После вечера, цветов, триумфа и скромной выпивки на терраске, после того, как разошлись гости, они объяснились наконец. Она рассказала ему, какое это было для нее испытание — первый раз в Коктебеле, первый раз среди профессиональных литераторов: она выдержала экзамен, но видит Бог, скольких сил это ей стоило, ведь Глебка был с ней, Глебка и Глебка, ни одной полноценной ночи, бессонница, ребенок, мигрени… Если бы он (она знает его благородство) дал ей сейчас хоть неделю побыть одной, отдохнуть где-нибудь, где угодно, хотя бы в этом самом Коктебеле, хотя, признаться, ей уже стало здесь надоедать, впрочем, может, все-таки лучше здесь, потому что Инга Денисова и Наташа Вершинина уже договорились с директором, что ей предоставят комнатку и питание. Она произносила все эти знаменитые имена запросто, это были ее подружки, и это должно было произвести впечатление: если уж Сапожников не считается с ее мнением, он не может не прислушаться к тому, что говорят они. Нет, почему же он не считается, он считается, он все понимает, он ей сочувствует, и он жалеет ее, потому что он… Она подошла к нему, обняла его за шею и сказала, что она знает, как он любит ее, и никогда не сомневалась ни в его любви, ни в его доброте, ни в том, что он разрешит ей неделю, хотя бы неделю в году побыть одной, отдохнуть по-настоящему, посочинять, наконец, в этой по-настоящему творческой атмосфере. Он прижался губами к ее руке и не сказал ничего из всего, что он готовил так долго, что собирался сказать — что Глебка вовсе не такой тяжелый мальчик, что она отдыхает здесь уже второй месяц, что ему неприятно совпадение, в результате которого она останется с Евстафенко, ровно неделю, до конца его срока… Он ничего не сказал, но она поняла, что ей придется поговорить с ним еще раз, более решительно.
— Ну что ж, — сказала она. — Ну что ж… Воля ваша.
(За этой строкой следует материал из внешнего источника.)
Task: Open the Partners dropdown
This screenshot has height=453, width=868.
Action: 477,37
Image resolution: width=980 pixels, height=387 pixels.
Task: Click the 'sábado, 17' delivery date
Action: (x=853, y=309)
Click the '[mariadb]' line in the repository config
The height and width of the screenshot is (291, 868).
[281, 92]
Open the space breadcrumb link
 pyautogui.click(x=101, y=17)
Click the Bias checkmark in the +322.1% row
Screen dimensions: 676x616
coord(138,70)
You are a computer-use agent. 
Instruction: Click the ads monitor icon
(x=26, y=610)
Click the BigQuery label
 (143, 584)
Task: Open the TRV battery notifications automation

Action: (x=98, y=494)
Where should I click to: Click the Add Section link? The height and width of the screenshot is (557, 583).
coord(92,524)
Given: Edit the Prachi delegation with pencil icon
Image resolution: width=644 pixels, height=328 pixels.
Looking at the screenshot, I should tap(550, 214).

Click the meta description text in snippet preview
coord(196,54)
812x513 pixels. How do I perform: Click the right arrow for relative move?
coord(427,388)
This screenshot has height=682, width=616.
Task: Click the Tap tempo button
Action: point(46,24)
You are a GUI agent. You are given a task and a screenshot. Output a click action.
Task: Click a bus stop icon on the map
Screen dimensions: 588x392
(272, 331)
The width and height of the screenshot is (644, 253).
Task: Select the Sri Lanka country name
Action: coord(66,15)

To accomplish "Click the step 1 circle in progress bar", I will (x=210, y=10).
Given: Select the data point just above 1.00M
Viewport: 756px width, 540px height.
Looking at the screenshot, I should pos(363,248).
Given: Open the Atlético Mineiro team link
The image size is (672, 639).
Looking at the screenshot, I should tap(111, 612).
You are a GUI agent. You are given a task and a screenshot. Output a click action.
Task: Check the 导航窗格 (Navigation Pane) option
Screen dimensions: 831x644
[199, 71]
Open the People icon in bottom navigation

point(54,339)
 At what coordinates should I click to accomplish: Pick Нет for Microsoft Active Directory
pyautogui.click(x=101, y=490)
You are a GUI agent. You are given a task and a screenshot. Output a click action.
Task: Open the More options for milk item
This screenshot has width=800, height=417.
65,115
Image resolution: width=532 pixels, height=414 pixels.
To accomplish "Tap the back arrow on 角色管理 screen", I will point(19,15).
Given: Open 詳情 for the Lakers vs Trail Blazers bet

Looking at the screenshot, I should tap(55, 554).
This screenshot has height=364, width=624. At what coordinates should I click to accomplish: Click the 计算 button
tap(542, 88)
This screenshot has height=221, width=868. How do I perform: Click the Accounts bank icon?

Она, впрочем, не сомневалась в успехе предстоящих переговоров.
Когда же наконец все решилось окончательно, Сапожникову и самому стало легче. Они поехали с Мариной в Феодосию, чтобы обменять билеты, и теперь все было ясно для него. Да, он уедет с Глебкой, а она отдохнет немного, потому что она устала и много перенесла, бедная девочка, и он добавил ей своими подозрениями, метаниями. Она еще не знает про ту страшную ночь, про дачу Роберта… Нет, этого не узнает никто, такое невозможно рассказать женщине, да, пожалуй, и мужчине тоже…
Обменяв билет, они погуляли немного по феодосийским улочкам. Сапожников вспомнил рассказ бородатого толстяка Волошина о том, что здесь в его школьные годы еще было много генуэзских, или, как тут говорили тогда на итальянский манер, «женовесских», фамилий, были итальянские вывески, слышалась итальянская речь, а закончив школу, многие соученики Волошина ехали за дальнейшей ученостью не в Петербург, а в Падую или Геную. Сейчас, глядя на еще уцелевшие кое-где греческие и татарские дома, Сапожников вдруг переставал замечать на них новые вывески «ЖЭК», «Агитпункт», «Снайперская» и «Профсоюзная», с легкостью перемещаясь на старинную портовую улицу… Ощущение этой портовой легкости и праздничности усилилось после того, как они с Мариной съели на улице шашлык; а потом сели в открытом кафе, откуда видны были синяя чаша залива и порт… Корабли уходили в далекий путь. Где-то были Марсель, Константинополь, Багдад.